Among the lines below, which ones contain the word "收到信件后直接转发到你的主邮箱"? Copy every such line.

TASK MATERIAL Start Marker

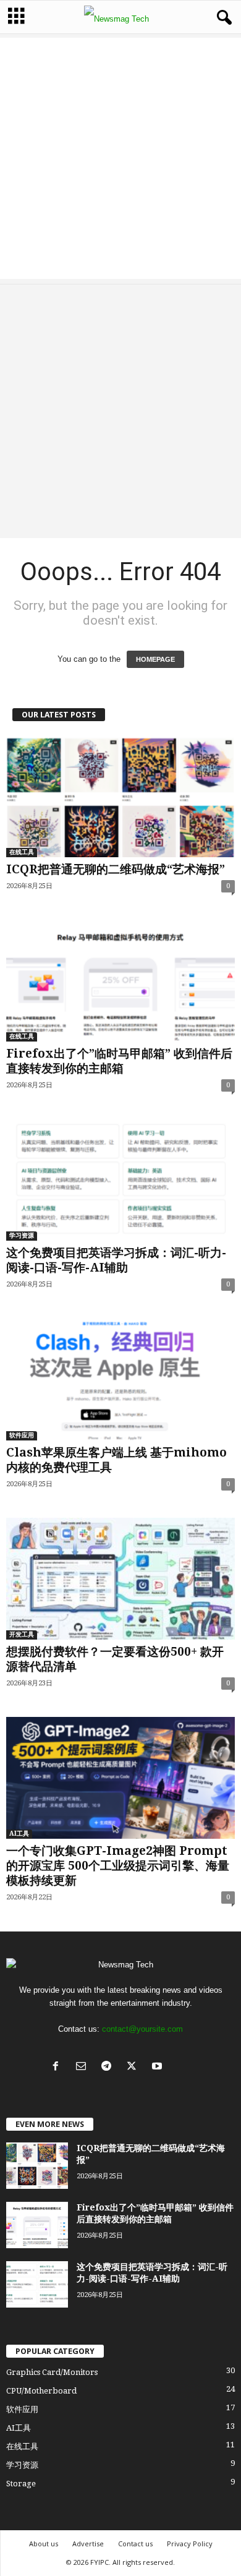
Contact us (135, 2543)
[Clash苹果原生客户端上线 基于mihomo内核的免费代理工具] (120, 1379)
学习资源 (21, 1235)
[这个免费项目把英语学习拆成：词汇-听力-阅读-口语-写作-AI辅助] (120, 1180)
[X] (134, 2067)
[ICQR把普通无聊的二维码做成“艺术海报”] (120, 796)
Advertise (88, 2543)
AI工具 (19, 1833)
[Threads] (183, 2067)
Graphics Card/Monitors (52, 2372)
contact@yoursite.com (142, 2029)
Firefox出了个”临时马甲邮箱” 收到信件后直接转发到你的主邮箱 (119, 1061)
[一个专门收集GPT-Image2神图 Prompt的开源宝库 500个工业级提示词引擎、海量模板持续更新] (120, 1778)
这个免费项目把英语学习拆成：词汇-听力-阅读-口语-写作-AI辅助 (116, 1260)
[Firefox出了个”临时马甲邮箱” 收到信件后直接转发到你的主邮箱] (120, 981)
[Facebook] (58, 2067)
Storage (21, 2483)
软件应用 (21, 1435)
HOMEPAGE (155, 659)
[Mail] (83, 2067)
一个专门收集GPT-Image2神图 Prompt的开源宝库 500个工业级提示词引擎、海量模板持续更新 (117, 1866)
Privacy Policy (190, 2543)
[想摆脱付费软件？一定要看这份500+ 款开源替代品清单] (120, 1579)
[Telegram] (109, 2067)
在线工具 (21, 852)
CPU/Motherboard (41, 2390)
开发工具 (21, 1634)
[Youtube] (159, 2067)
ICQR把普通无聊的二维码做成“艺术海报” (115, 869)
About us (43, 2543)
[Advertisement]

TASK MATERIAL End Marker

EXPECTED OUTPUT:
Firefox出了个”临时马甲邮箱” 收到信件后直接转发到你的主邮箱 (119, 1061)
[Firefox出了个”临时马甲邮箱” 收到信件后直接转发到你的主邮箱] (120, 981)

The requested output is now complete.